2004年8月2日(月)「しんぶん赤旗」
【カイロ=小泉大介】イラク暫定政府のアラウィ首相は、七月十九日から周辺アラブ諸国を歴訪し、各国でイラクへの派兵を要請しましたが、アラブ諸国指導部からは、米主導の多国籍軍が存在する限り、派兵はできないとの声が相次いでいます。
ヨルダン、エジプト、シリア、サウジアラビアなど主要国を訪問したアラウィ首相は二十九日には、同時期にアラブを訪問したパウエル米国務長官とサウジアラビアで会談した後、「イラクにはわれわれに敵対する邪悪な勢力がいる」「私はイスラムとアラブ諸国の指導者に対し、共同のたたかいに参加するよう訴える」とのべました。パウエル長官も、イラクが「主権国家」になったことなどを理由に派兵への期待を表明しました。
この動きのなか、アラブ連盟(二十一カ国とパレスチナ自治政府が加盟)のムーサ事務局長は三十日、訪問先のチュニスで会見。アラブ諸国によるイラク派兵には「占領」の終了が必要であると指摘したうえで、「国連の指揮下に入る場合以外は、いかなるアラブの軍隊もイラクで活動することはない」と指摘し、米軍主導の多国籍軍への参加はありえないとの立場を改めて表明しました。
また、イラク政府の要請があれば派兵もありえるとしていたヨルダン政府も、ハデル国務相が同国のアッライ紙三十日付で、「将来、国連の活動を保護するための国際軍が結成された場合でも、ヨルダンがこれに参加することはまったくもってありそうもない」と強調しました。

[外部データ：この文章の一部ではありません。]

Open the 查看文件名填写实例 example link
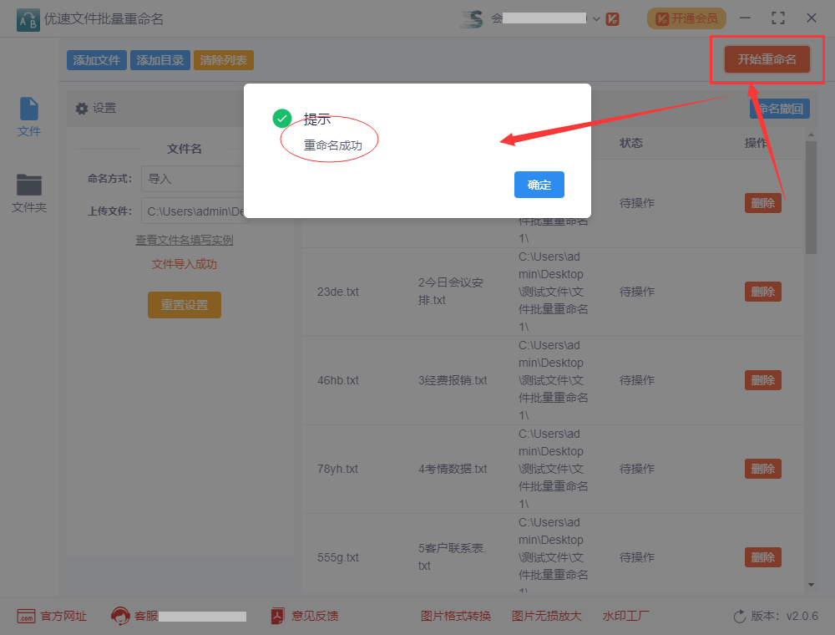The width and height of the screenshot is (835, 635). pos(184,240)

同じくこれまでイラク派兵の可能性に言及してきたイエメンのキルビ外相はヨルダン紙アッドストール三十一日付で、「占領軍がいまだ存在するこの時期にアラブの軍隊を送ることは、治安の安定のためではなく、占領軍を守るためということになる」とのべ、「正当性」のない派兵には応じられないとの立場を示しました。
アラウィ首相から個別に派兵を要請されたエジプトは、ゲイト外相が二十三日、「エジプト部隊の派兵はありえない」と明言しています。
一方、サウジアラビアは二十八日、同国のサウド外相がパウエル国務長官と会談した際にイスラム諸国軍の派兵構想を示しました。詳細は明らかになっていませんが、サウジ外交筋によれば、多国籍軍の一員としての派兵を望む米側にたいし、サウジ側は別部隊の案を示したとされます。